Are We Really Meant To Feel Safe? Isolation in the World that Ballard Imagined.
It's a bloody perilous world, after all.
I was thinking this morning about the way social media, for all its faults, it does allow us to realize we're not alone.
A lot of people share their fear and anxiety on social media. People I wouldn't have suspected suffer from it. I've come to realize that just about everybody is afraid, pretty much all of the time.
I saw a meme that said, "Anxiety is like when the combat music is playing in a video game and you can't find anything to fight." It had a lot of "ha-ha's" because it's true.
It's no wonder the pharmaceutical companies are having a field day filling prescriptions.
From an evolutionary point of view, we've never been safe.
Evolution only proceeds as it does because the world is deadly. We wouldn't be here if our slower and dumber non-ancestors hadn't been eaten by tigers; we wouldn't have the immune systems we do if billions hadn't fallen to the endless plagues that swept through our history.
It's terrifying to consider how many creatures need to perish for the fittest to survive.
Yet we're led to believe that a feeling of safety is some kind of state-mandated right.
For the most part, we're safer than we've ever been. On an intellectual level, we can comprehend that. But our hind-brains will always be on the lookout for the next predator while we hunt down our next meal.
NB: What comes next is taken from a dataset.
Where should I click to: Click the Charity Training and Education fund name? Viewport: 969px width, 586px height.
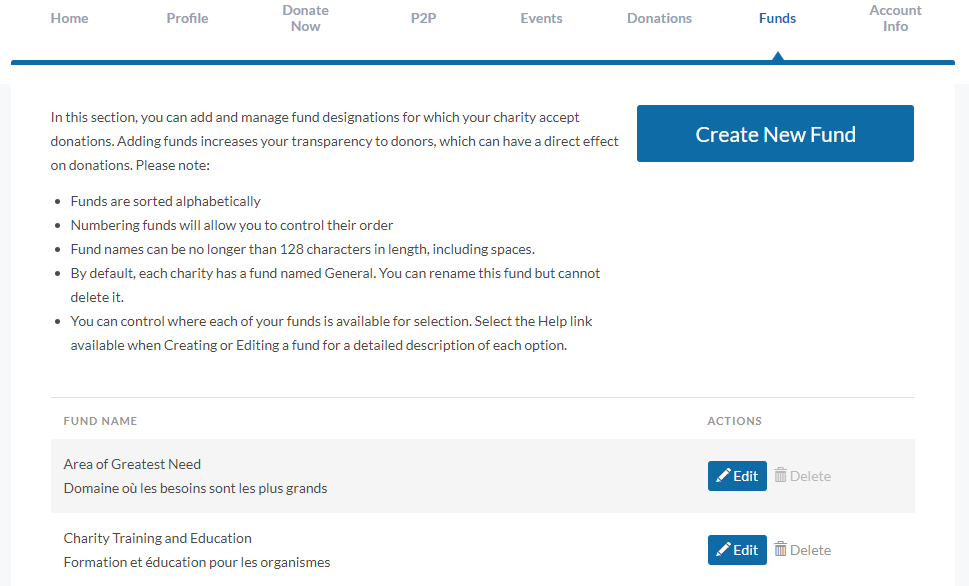(x=157, y=538)
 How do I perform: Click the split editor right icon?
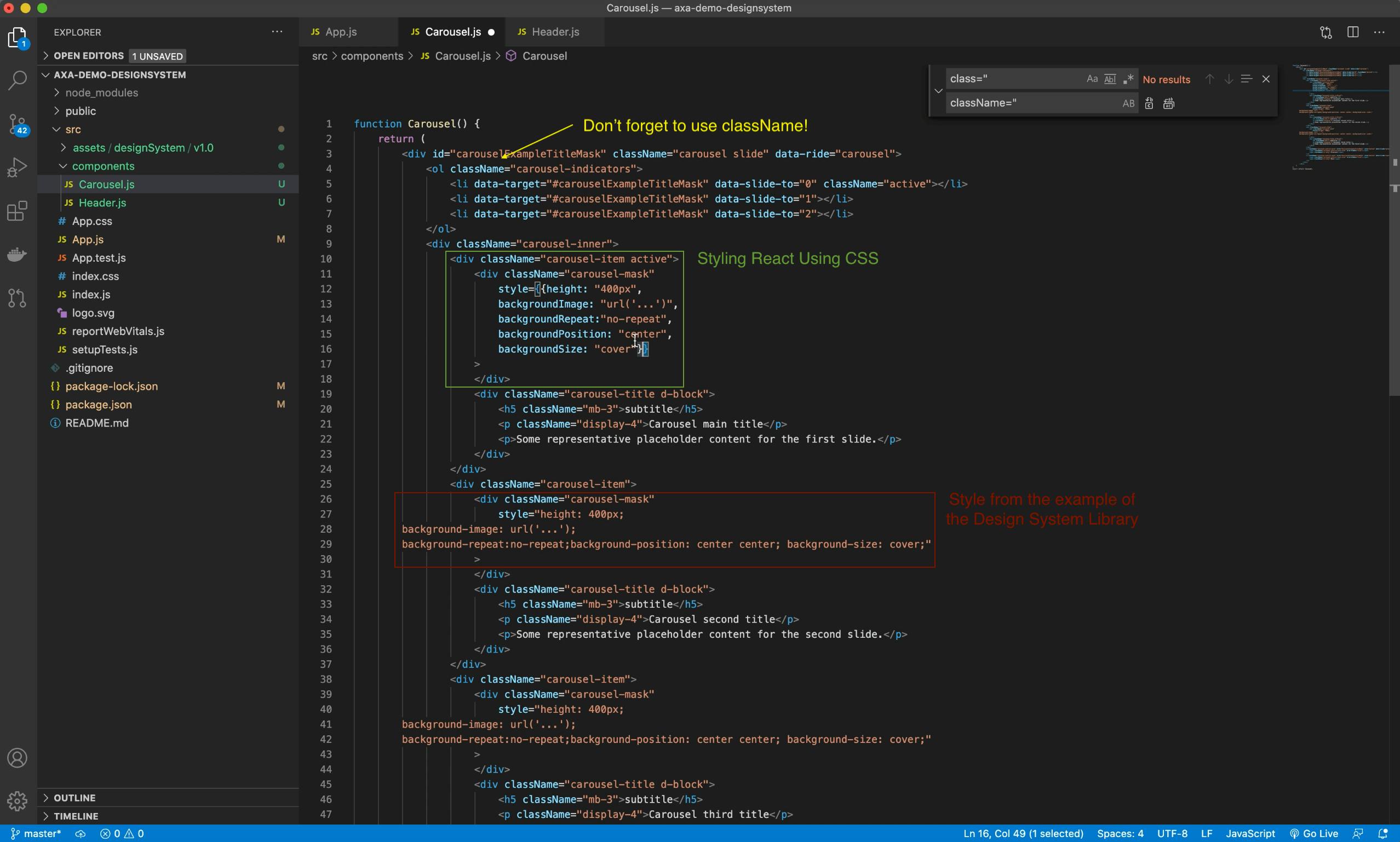1353,32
I mean, we survive by slaughtering and consuming other living things. We're the products of murder. We perform the gory sacrament of eating day after day.
How can we expect any less than murder for ourselves? How can we ever relax?
From a psychological point of view, this virus scare is absolutely fascinating.
It gives us something to latch on to. It gives us hope that we're not crazy after all. The universe really is trying to kill us.
Let's not forget that viruses only want to live and propagate, same as we do. We just have the misfortune of being their habitat.
I wonder what JG Ballard would make of all this.
I've written about Ballard before. It's a shame he's not around to watch us retreat into our homes in terror; some of his stories were built around just this premise.
Home (BBC film of J. G. Ballard's "The Enormous Space")
His stories were marketed as Science Fiction but they were ultimately tales of psychological self-fulfillment. And he didn't see them as tragedies, though most readers saw them that way. Ballard saw the madman as someone who reached the ultimate levels of inner space. And he foresaw a world where we would all have little television studios in our homes where we could film and edit and construct dramas of our own liking, without suffering the inconvenience of being around other people.
Here he is in a 1974 interview, speaking with Carol Orr:
We tend to assume that people want to be together in a kind of renaissance city if you like, imaginatively speaking, strolling in the evening across a crowded piazza. I don’t think people want to be together, I think they want to be alone. People are together in a traffic jam or in a crowded elevator in a department store, or on airlines. That’s togetherness. People don’t want to be together in a physical sense, in an actual running crowd on a pavement. People want to be alone. They want to be alone and watch television.
Ballard, J. G.. Extreme Metaphors (p. 70). HarperCollins Publishers. Kindle Edition.
In the media coverage of this virus, with all this talk of "flattening the curve," and "self quarantine," and "social isolation," I think he would see the madness of the individual writ large, painted across the globe, a virus of ideas to rival the molecular one, an ultimate triumph of Dawkins' meme over the molecular genetics of the physical world.
The last few weeks have felt like humanity getting back to its psychological core, and, in a way, making itself quite comfortable there.
I'm still getting out into the world, myself. But I'm taking lots of pictures, and bringing them home, and making them my own.
What's going on in your personal studio?